- Location in Schenectady County and the state of New York.
- Coordinates: 42°52′9″N 73°54′58″W﻿ / ﻿42.86917°N 73.91611°W
- Country: United States
- State: New York
- County: Schenectady

Area
- • Total: 10.36 sq mi (26.83 km^{2})
- • Land: 10.06 sq mi (26.06 km^{2})
- • Water: 0.30 sq mi (0.77 km^{2})
- Elevation: 360 ft (110 m)

Population (2020)
- • Total: 11,896
- • Density: 1,182.5/sq mi (456.55/km^{2})
- Time zone: UTC-5 (Eastern (EST))
- • Summer (DST): UTC-4 (EDT)
- ZIP code: 12302
- Area code: 518
- FIPS code: 36-22084
- GNIS feature ID: 0949081

= East Glenville, New York =

East Glenville is a hamlet (and a census-designated place) in Schenectady County, New York, United States. As of the 2020 census, East Glenville had a population of 11,896. The CDP includes the adjacent hamlet of Alplaus.

East Glenville is in the town of Glenville .
==Geography==
East Glenville is located at (42.869076, -73.916234).

According to the United States Census Bureau, the CDP has a total area of 7.5 sqmi, of which 7.3 sqmi is land and 0.2 sqmi, or 2.81%, is water.

==Demographics==

Historical population
| Census | Pop. | Note | %± |
| 2020 | 11,896 |  | — |
U.S. Decennial Census

===2020 census===

As of the 2020 census, East Glenville had a population of 11,896. The median age was 46.0 years. 20.3% of residents were under the age of 18 and 24.3% of residents were 65 years of age or older. For every 100 females there were 93.7 males, and for every 100 females age 18 and over there were 90.6 males age 18 and over.

98.1% of residents lived in urban areas, while 1.9% lived in rural areas.
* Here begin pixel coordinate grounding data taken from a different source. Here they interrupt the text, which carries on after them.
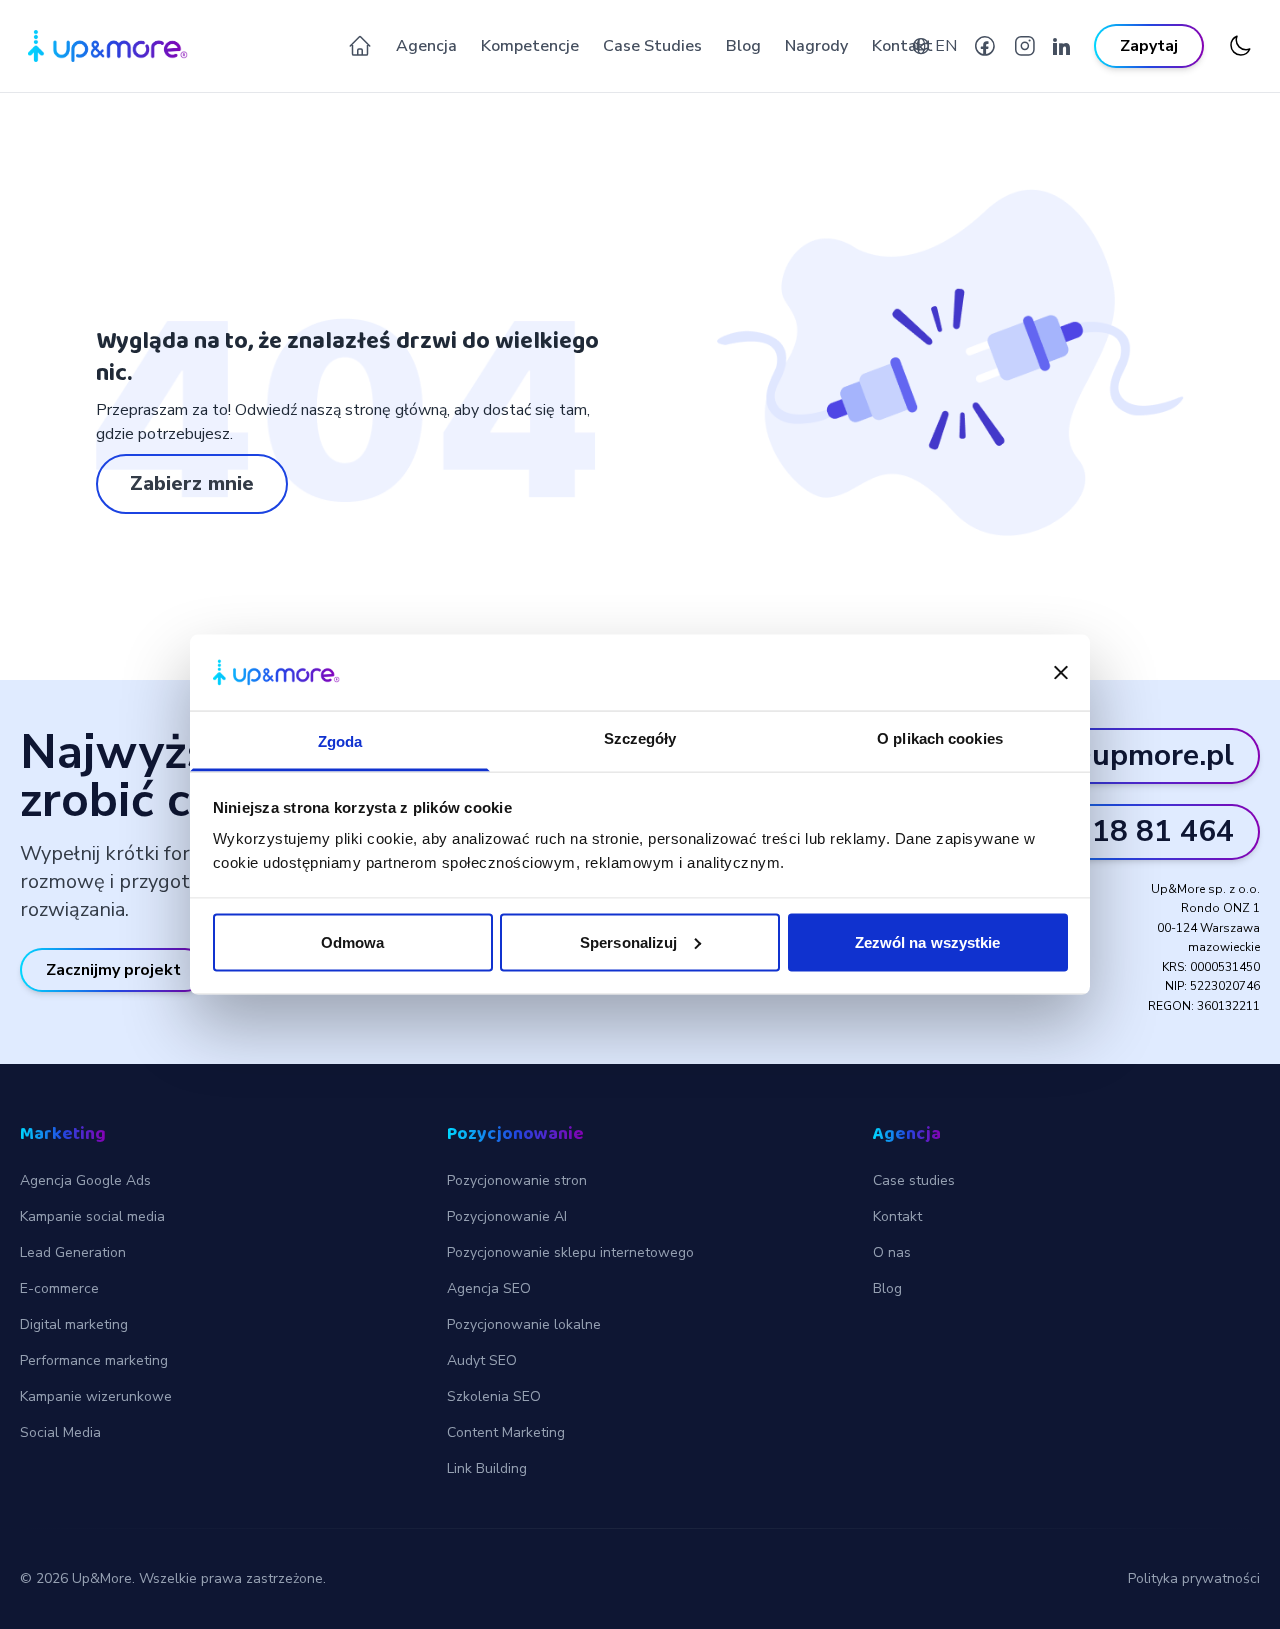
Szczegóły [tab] (640, 738)
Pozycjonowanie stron (517, 1180)
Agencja (426, 46)
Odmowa (353, 941)
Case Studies (652, 46)
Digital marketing (74, 1324)
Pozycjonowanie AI (507, 1216)
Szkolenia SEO (494, 1396)
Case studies (914, 1180)
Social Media (60, 1432)
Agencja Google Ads (85, 1180)
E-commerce (59, 1288)
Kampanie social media (92, 1216)
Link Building (487, 1468)
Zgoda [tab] (340, 741)
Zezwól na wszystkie (928, 941)
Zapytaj (1149, 46)
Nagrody (816, 46)
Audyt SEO (482, 1360)
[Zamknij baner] (1061, 673)
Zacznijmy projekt (113, 970)
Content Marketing (506, 1432)
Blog (743, 46)
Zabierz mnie (192, 483)
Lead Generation (73, 1252)
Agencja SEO (489, 1288)
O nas (892, 1252)
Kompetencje (530, 46)
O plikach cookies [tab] (940, 738)
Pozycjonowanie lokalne (524, 1324)
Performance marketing (94, 1360)
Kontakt (902, 46)
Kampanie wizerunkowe (96, 1396)
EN (946, 46)
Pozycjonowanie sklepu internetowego (570, 1252)
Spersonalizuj (628, 941)
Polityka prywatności (1194, 1578)
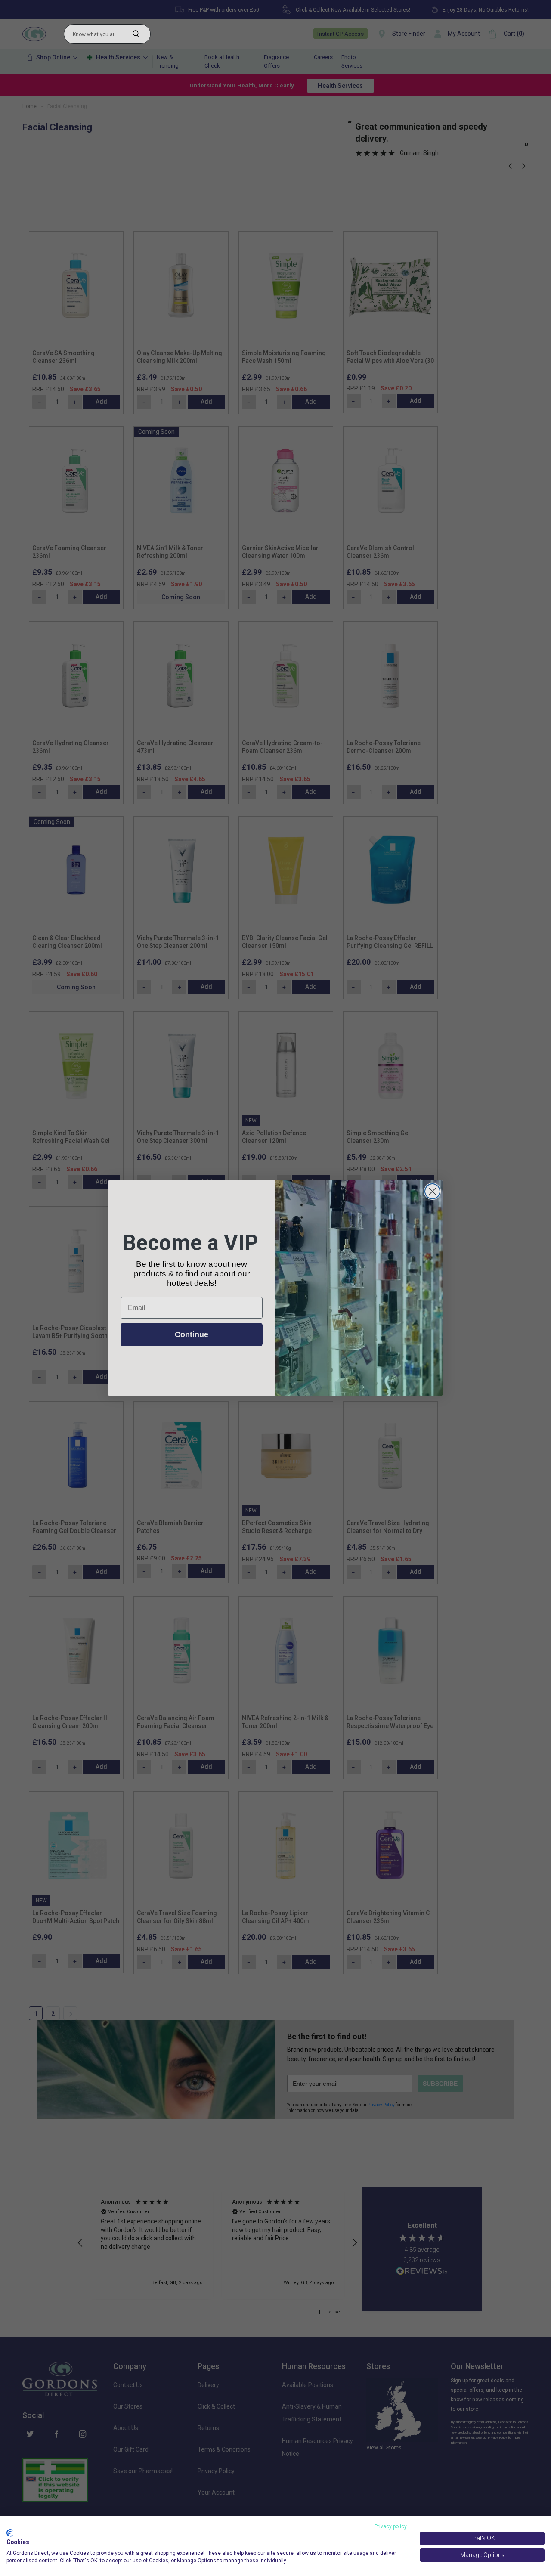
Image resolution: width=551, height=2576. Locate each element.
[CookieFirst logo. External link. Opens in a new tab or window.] (9, 2533)
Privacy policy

There were 4,994 households in East Glenville, of which 25.5% had children under the age of 18 living in them. Of all households, 50.7% were married-couple households, 16.4% were households with a male householder and no spouse or partner present, and 26.0% were households with a female householder and no spouse or partner present. About 30.5% of all households were made up of individuals and 17.8% had someone living alone who was 65 years of age or older.

There were 5,377 housing units, of which 7.1% were vacant. The homeowner vacancy rate was 2.1% and the rental vacancy rate was 9.5%.

Racial composition as of the 2020 census
| Race | Number | Percent |
|---|---|---|
| White | 10,454 | 87.9% |
| Black or African American | 242 | 2.0% |
| American Indian and Alaska Native | 11 | 0.1% |
| Asian | 293 | 2.5% |
| Native Hawaiian and Other Pacific Islander | 4 | 0.0% |
| Some other race | 121 | 1.0% |
| Two or more races | 771 | 6.5% |
| Hispanic or Latino (of any race) | 440 | 3.7% |

===2000 census===

As of the census of 2000, there were 6,064 people, 2,181 households, and 1,613 families residing in the CDP. The population density was 834.5 PD/sqmi. There were 2,248 housing units at an average density of 309.3 /sqmi. The racial makeup of the CDP was 97.16% White, 1.02% African American, 0.15% Native American, 1.07% Asian, 0.03% Pacific Islander, 0.08% from other races, and 0.48% from two or more races. Hispanic or Latino of any race were 1.20% of the population.

There were 2,181 households, out of which 30.7% had children under the age of 18 living with them, 65.1% were married couples living together, 6.6% had a female householder with no husband present, and 26.0% were non-families. 22.4% of all households were made up of individuals, and 9.9% had someone living alone who was 65 years of age or older. The average household size was 2.52 and the average family size was 2.95.

In the CDP, the population was spread out, with 22.1% under the age of 18, 4.8% from 18 to 24, 24.9% from 25 to 44, 27.0% from 45 to 64, and 21.1% who were 65 years of age or older. The median age was 44 years. For every 100 females, there were 93.3 males. For every 100 females age 18 and over, there were 87.0 males.

The median income for a household in the CDP was $62,447, and the median income for a family was $68,529. Males had a median income of $50,152 versus $27,201 for females. The per capita income for the CDP was $26,803. None of the families and 2.0% of the population were living below the poverty line, including no under eighteens and 1.4% of those over 64.